The new national defense guidelines and the record ¥27.47 trillion five-year defense spending plan, both adopted by the Cabinet this week, highlight the security threat to Japan from China's military buildup and call for beefing up the nation's defense in new domains of warfare such as cyberspace and outer space. They also feature plans to introduce equipment that can potentially be used to overstep Japan's "defense-only" posture, such as aircraft carriers and long-range cruise missiles capable of striking enemy bases. The government needs to make clear the true intentions behind their deployment.

The guidelines, updated for the first time since 2013 — and the second time under the current administration of Prime Minister Shinzo Abe — set the policy for the nation's defense buildup over the next 10 years, and the midterm spending program, which outlines the specific spending and deployment of Self-Defense Forces hardware in line with the guidelines, represents an increase of ¥2.8 trillion from the current plan covering the period from 2014 to 2018.

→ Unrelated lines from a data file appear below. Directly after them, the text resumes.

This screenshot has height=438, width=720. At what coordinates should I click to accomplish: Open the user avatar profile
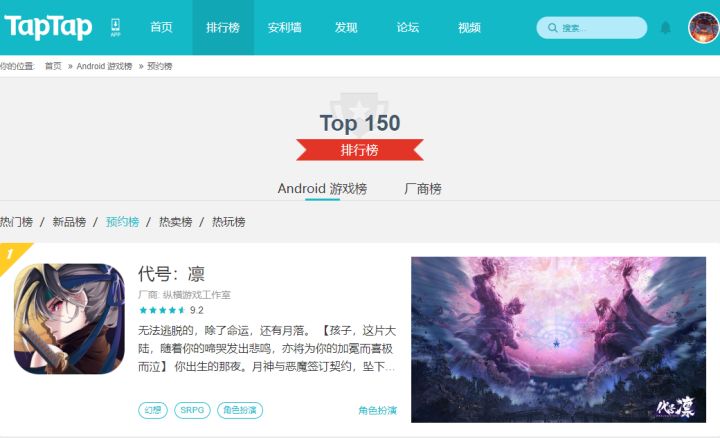coord(704,28)
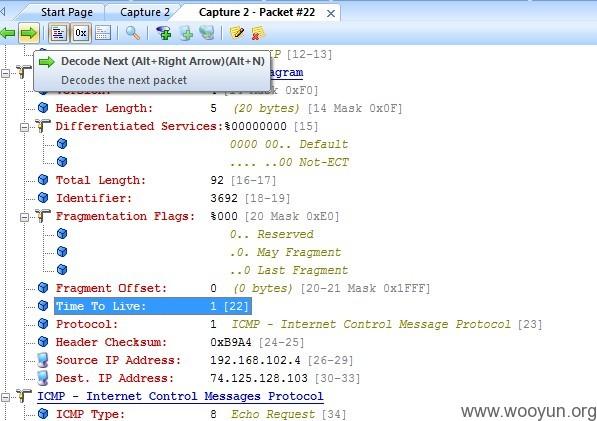Toggle the 0x hex view button
597x421 pixels.
coord(81,33)
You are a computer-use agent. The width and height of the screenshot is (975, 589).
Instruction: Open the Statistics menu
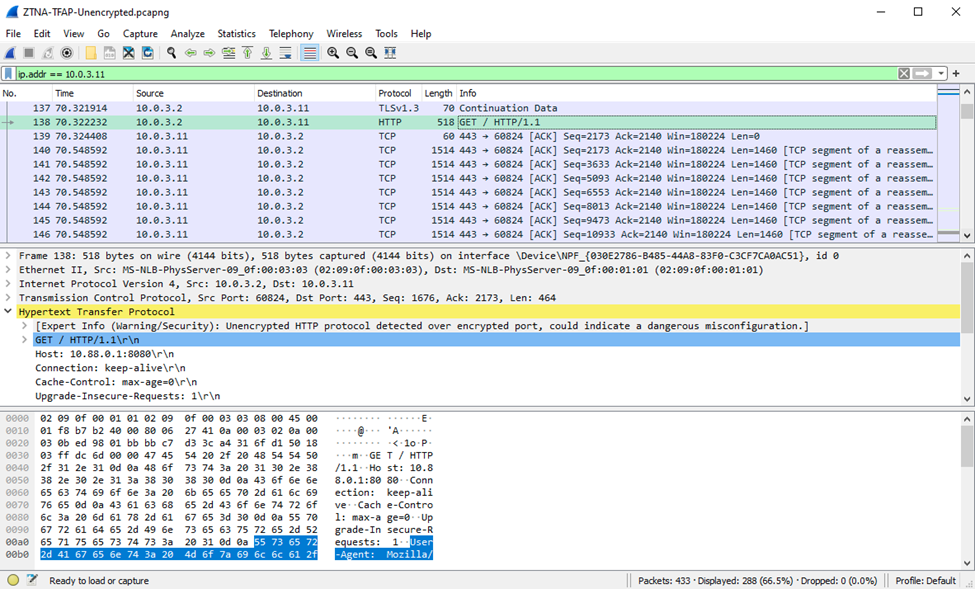pos(236,33)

Calling for building a "multi-dimensional joint defense force," the guidelines put emphasis on beefing up defense capabilities in the fields of cyberspace, outer space and electronic warfare that have the potential to "fundamentally change the shape of the nation's security" and stress the need for the Ground, Maritime and Air Self-Defense Forces to act flexibly across all kinds of domains. Abe emphasizes the need for a "complete departure" from the conventional concept of ground, sea and air forces, and calls for the reform of Japan's defense forces "at a speed fundamentally different from" the past.